Avrupa Birliği Konseyi Gayriesmi Toplantısı, birliğin dönem başkanlığını yürüten İspanya’nın ev sahipliğinde Granada’da düzenlendi. Toplantının iki ana gündemi “genişleme süreci” ve “göç sorunu” oldu. ancak İspanya’nın talebiyle hazırlanan “Granada bildirisi” metninde göç konusuna değinilmeyip, AB’ye aday ülkelerin katılım sürecine ilişkin somut ifadelere ve belirlenen bir tarihe yer verilmedi.
Toplantının ardından AB Konseyi Başkanı Charles Michel, AB Komisyonu Başkanı Ursula Von der Leyen ve İspanya Başbakanı Pedro Sanchez basın toplantısı düzenledi.
BÜTÇE KONUSU
AB Konseyi Başkanı Michel genişleme ve göçün zaten uzun zamandır tartışılan konular olduğunu belirterek “Bu toplantıda genişleme konusunda AB ülkeleri olarak birlikte ne yapabiliriz, nasıl birlikte hareket edebiliriz ya da daha zor bir konu olan nasıl bütçe oluşturabiliriz konularını tartıştık.
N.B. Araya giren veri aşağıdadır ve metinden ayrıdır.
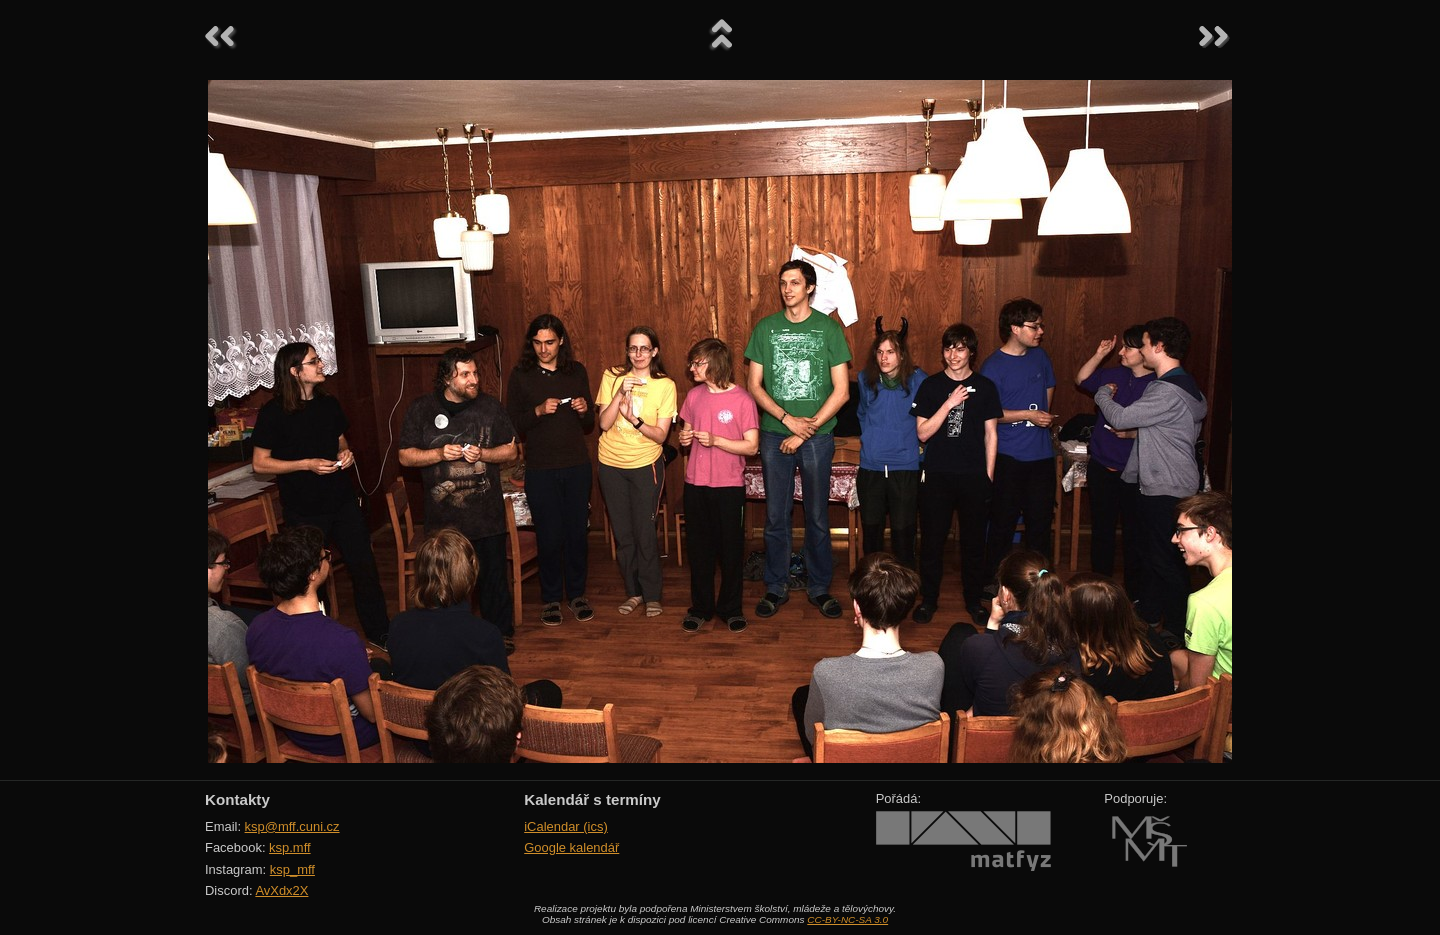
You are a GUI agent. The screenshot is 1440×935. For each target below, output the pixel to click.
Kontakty (237, 799)
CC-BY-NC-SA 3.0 (847, 919)
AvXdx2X (281, 890)
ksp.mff (290, 847)
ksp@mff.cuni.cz (292, 826)
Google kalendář (571, 847)
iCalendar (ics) (566, 826)
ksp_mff (292, 869)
Üyeler arasında ortak noktalar da var farklılıklar da var” dedi.
“GÖÇ KONUSUNDA DAHA FAZLA TOPLANTI YAPMAK ZORUNDAYIZ”
AB’nin geleceğinin nasıl inşa edilmesi konusunun oldukça sık gündeme geleceğini kaydeden Michel, “Yapay zeka, enerjide dışa bağımlılığın azaltılması, dijitalleşme ve temel ekonomimizi güçlendirmede önceliklerin belirlenmesi gerekiyor. Diğer bir nokta ortak savunma, çok taraflılık ve göç sorunu. Göç konusunda, çıkış ülkeleriyle ve transit ülkelerle daha fazla toplantılar yapmak zorundayız” değerlendirmesinde bulundu.
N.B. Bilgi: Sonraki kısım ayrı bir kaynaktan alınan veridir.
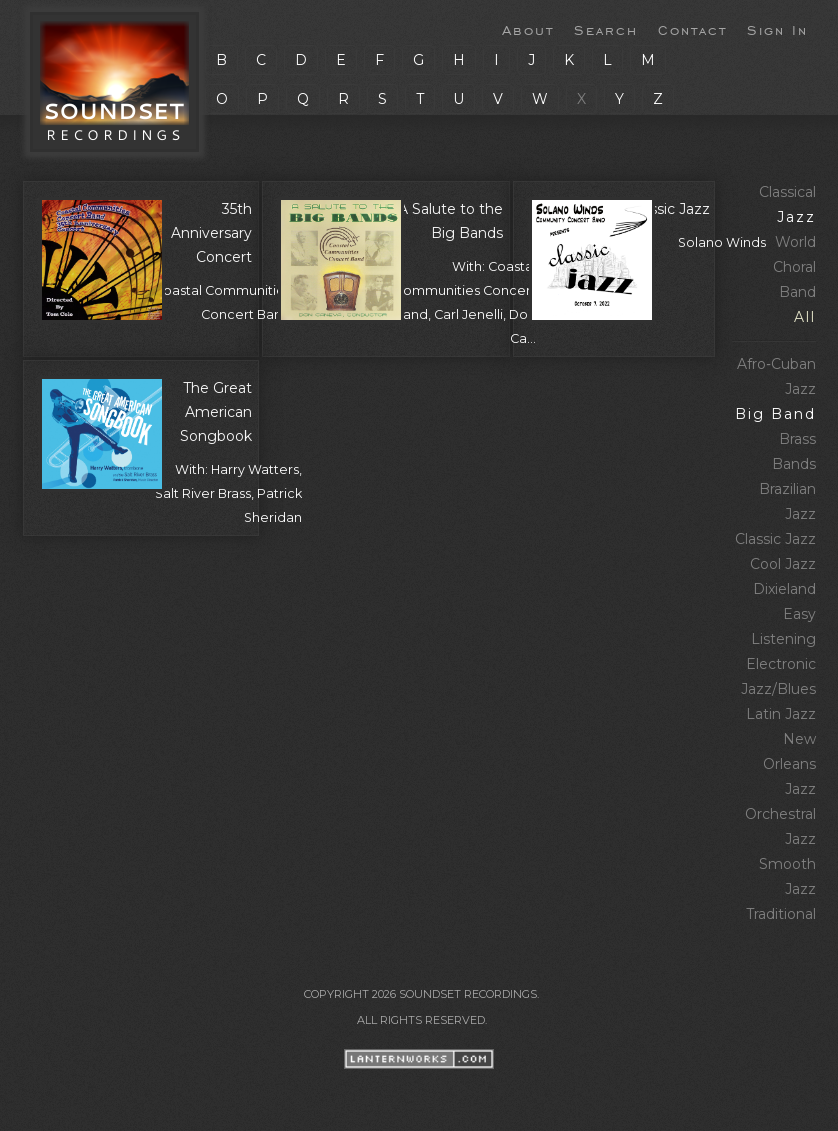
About (528, 29)
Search (606, 29)
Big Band (775, 414)
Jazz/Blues (778, 689)
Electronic (781, 664)
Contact (692, 29)
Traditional (781, 914)
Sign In (777, 29)
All (805, 317)
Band (797, 292)
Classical (787, 192)
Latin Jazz (781, 714)
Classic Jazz (775, 539)
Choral (794, 267)
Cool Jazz (783, 564)
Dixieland (784, 589)
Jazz (796, 217)
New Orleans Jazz (789, 764)
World (795, 242)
“PRAGMATİK OLMAMIZ GEREKİYOR…”
İspanya’nın dönem başkanlığı sırasında göç sorunu konusunda bazı ilerlemeler kaydedildiğini aktaran AB Konseyi Başkanı, “Pragmatik olmak gerekiyor. AB’nin dış sınırlarını korumak, suç örgütleriyle mücadele etmek, adalet ve polis sistemlerini güçlendirmek için daha fazla çalışmalıyız. AB’ye girmek için yasal yolları hem daha fazla kontrol etmeli hem de teşvik etmeliyiz” ifadesini kullandı.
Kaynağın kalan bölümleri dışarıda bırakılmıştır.